(Stored data)
--- start ---

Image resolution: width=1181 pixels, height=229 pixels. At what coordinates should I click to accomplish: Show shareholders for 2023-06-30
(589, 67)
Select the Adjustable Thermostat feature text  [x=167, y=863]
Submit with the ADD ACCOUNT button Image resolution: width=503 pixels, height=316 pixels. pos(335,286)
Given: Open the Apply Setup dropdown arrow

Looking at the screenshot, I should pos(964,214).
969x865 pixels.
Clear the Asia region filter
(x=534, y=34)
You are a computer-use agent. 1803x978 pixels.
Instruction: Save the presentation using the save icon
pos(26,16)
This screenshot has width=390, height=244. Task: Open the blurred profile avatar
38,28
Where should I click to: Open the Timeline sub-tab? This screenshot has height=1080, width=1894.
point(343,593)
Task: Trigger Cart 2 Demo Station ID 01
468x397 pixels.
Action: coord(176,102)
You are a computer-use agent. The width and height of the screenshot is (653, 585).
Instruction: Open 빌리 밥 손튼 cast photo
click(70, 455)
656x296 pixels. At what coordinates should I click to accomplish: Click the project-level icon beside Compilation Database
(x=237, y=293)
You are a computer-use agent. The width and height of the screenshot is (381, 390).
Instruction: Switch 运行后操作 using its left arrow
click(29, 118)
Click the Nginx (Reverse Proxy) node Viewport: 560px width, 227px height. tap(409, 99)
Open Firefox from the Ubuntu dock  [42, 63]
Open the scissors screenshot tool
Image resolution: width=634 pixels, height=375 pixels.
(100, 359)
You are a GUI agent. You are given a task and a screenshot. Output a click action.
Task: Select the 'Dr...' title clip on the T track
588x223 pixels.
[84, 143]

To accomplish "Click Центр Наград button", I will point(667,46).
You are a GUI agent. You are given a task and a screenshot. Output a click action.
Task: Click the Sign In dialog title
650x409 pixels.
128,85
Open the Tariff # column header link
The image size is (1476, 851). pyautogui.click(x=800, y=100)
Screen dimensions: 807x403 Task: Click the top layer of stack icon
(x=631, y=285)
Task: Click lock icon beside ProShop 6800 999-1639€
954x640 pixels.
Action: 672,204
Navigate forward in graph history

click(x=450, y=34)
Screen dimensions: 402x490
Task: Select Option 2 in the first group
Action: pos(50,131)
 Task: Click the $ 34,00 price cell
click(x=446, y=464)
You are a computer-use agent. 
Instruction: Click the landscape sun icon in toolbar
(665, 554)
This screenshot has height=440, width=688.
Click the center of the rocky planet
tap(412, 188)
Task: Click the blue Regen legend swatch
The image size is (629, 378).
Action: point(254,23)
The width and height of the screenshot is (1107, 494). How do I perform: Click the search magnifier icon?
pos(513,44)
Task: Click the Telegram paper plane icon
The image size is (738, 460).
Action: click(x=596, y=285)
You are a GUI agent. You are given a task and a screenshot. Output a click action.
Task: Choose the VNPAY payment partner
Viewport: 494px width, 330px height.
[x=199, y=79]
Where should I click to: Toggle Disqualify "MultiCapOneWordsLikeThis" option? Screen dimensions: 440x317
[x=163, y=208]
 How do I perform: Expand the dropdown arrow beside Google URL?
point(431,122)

--- end ---

== WRITTEN PROBLEM ==
Change every "Instruction" in the entries above to "Command", leaving everything else as it is.

== TASK OUTPUT ==
Image resolution: width=1181 pixels, height=229 pixels. At what coordinates should I click to accomplish: Show shareholders for 2023-06-30
(589, 67)
Select the Adjustable Thermostat feature text  [x=167, y=863]
Submit with the ADD ACCOUNT button Image resolution: width=503 pixels, height=316 pixels. pos(335,286)
Given: Open the Apply Setup dropdown arrow

Looking at the screenshot, I should pos(964,214).
969x865 pixels.
Clear the Asia region filter
(x=534, y=34)
You are a computer-use agent. 1803x978 pixels.
Command: Save the presentation using the save icon
pos(26,16)
This screenshot has width=390, height=244. Task: Open the blurred profile avatar
38,28
Where should I click to: Open the Timeline sub-tab? This screenshot has height=1080, width=1894.
point(343,593)
Task: Trigger Cart 2 Demo Station ID 01
468x397 pixels.
Action: coord(176,102)
You are a computer-use agent. The width and height of the screenshot is (653, 585).
Command: Open 빌리 밥 손튼 cast photo
click(70, 455)
656x296 pixels. At what coordinates should I click to accomplish: Click the project-level icon beside Compilation Database
(x=237, y=293)
You are a computer-use agent. The width and height of the screenshot is (381, 390).
Command: Switch 运行后操作 using its left arrow
click(29, 118)
Click the Nginx (Reverse Proxy) node Viewport: 560px width, 227px height. tap(409, 99)
Open Firefox from the Ubuntu dock  [42, 63]
Open the scissors screenshot tool
Image resolution: width=634 pixels, height=375 pixels.
(100, 359)
You are a GUI agent. You are given a task and a screenshot. Output a click action.
Task: Select the 'Dr...' title clip on the T track
588x223 pixels.
[84, 143]

To accomplish "Click Центр Наград button", I will point(667,46).
You are a GUI agent. You are given a task and a screenshot. Output a click action.
Task: Click the Sign In dialog title
650x409 pixels.
128,85
Open the Tariff # column header link
The image size is (1476, 851). pyautogui.click(x=800, y=100)
Screen dimensions: 807x403 Task: Click the top layer of stack icon
(x=631, y=285)
Task: Click lock icon beside ProShop 6800 999-1639€
954x640 pixels.
Action: 672,204
Navigate forward in graph history

click(x=450, y=34)
Screen dimensions: 402x490
Task: Select Option 2 in the first group
Action: pos(50,131)
 Task: Click the $ 34,00 price cell
click(x=446, y=464)
You are a computer-use agent. 
Command: Click the landscape sun icon in toolbar
(665, 554)
This screenshot has height=440, width=688.
Click the center of the rocky planet
tap(412, 188)
Task: Click the blue Regen legend swatch
The image size is (629, 378).
Action: point(254,23)
The width and height of the screenshot is (1107, 494). How do I perform: Click the search magnifier icon?
pos(513,44)
Task: Click the Telegram paper plane icon
The image size is (738, 460).
Action: click(x=596, y=285)
You are a GUI agent. You are given a task and a screenshot. Output a click action.
Task: Choose the VNPAY payment partner
Viewport: 494px width, 330px height.
[x=199, y=79]
Where should I click to: Toggle Disqualify "MultiCapOneWordsLikeThis" option? Screen dimensions: 440x317
[x=163, y=208]
 How do I perform: Expand the dropdown arrow beside Google URL?
point(431,122)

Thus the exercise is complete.